How Bank of America’s CEO Is Combating Economic Inequality

Economic inequality is pervasive inside and outside of companies. Some CEOs, like

Bank of America’s

Brian Moynihan
, have made efforts to bridge that gap. 

Moynihan, who chairs the World Economic Forum International Business Council, has been an outspoken advocate for stakeholder capitalism, publicly encouraging sustainable practices, urging other CEOs to prioritize the welfare of employees during the Covid-19 pandemic, and pledging $1 billion to confront racial and economic inequality.

The Bank of America CEO joined a recent Barron’s conference, The Wealth Gap: A Global Perspective, to discuss the company’s pledge to help local communities and the need for banks to address economic and racial inequality.

Our conversation below has been edited and condensed for clarity. 

Barron’s:Brian, sorry to point out the obvious, but you are a Caucasian man, a one-percenter. What got you interested in this topic?

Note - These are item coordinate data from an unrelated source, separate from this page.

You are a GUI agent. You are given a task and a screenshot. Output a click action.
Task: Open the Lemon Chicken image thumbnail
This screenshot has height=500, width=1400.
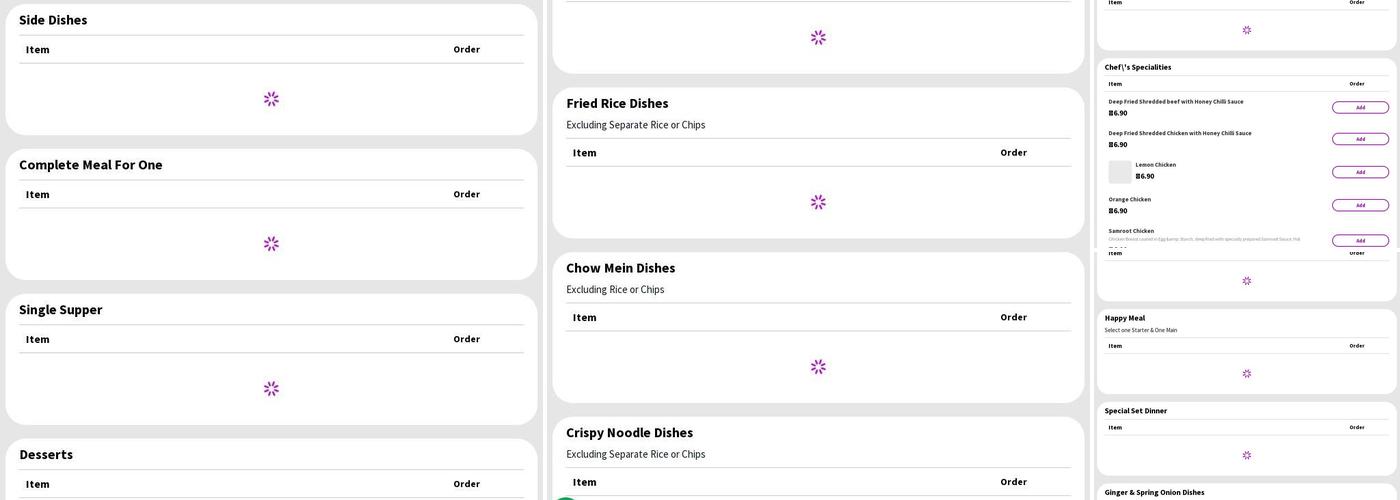click(1119, 172)
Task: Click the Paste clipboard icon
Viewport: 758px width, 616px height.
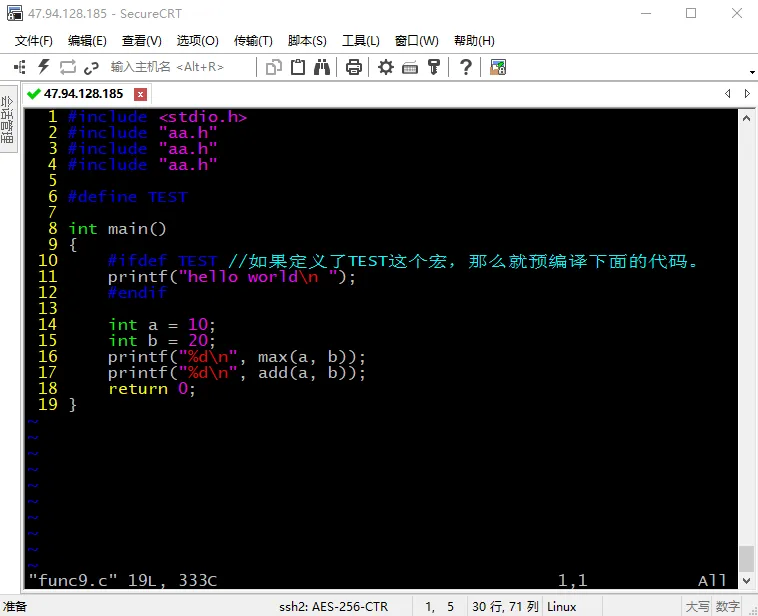Action: [x=298, y=67]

Moynihan: [Diversity and inclusion] became an early-on interest. It comes from the basic principle that, especially in banks, we are companies that are creatures of our communities. Helping people succeed in that community is critical, so it’s sort of endemic to the way you do business. We believe strongly that you could produce returns for your shareholders and produce good for society.

Let’s talk about the $1 billion initiative from  BofA to help local communities address economic and racial inequality. Is that philanthropy or a business opportunity?

We in the company have been looking at this question of how to help communities, how to have economic opportunity and economic mobility. We were working on [solutions] in Charlotte with a group of CEOs. Inside our company, [peoplehave] been working with our Hispanic leadership group and our Black African American leadership group on the idea, “How can we help more on economic mobility?” 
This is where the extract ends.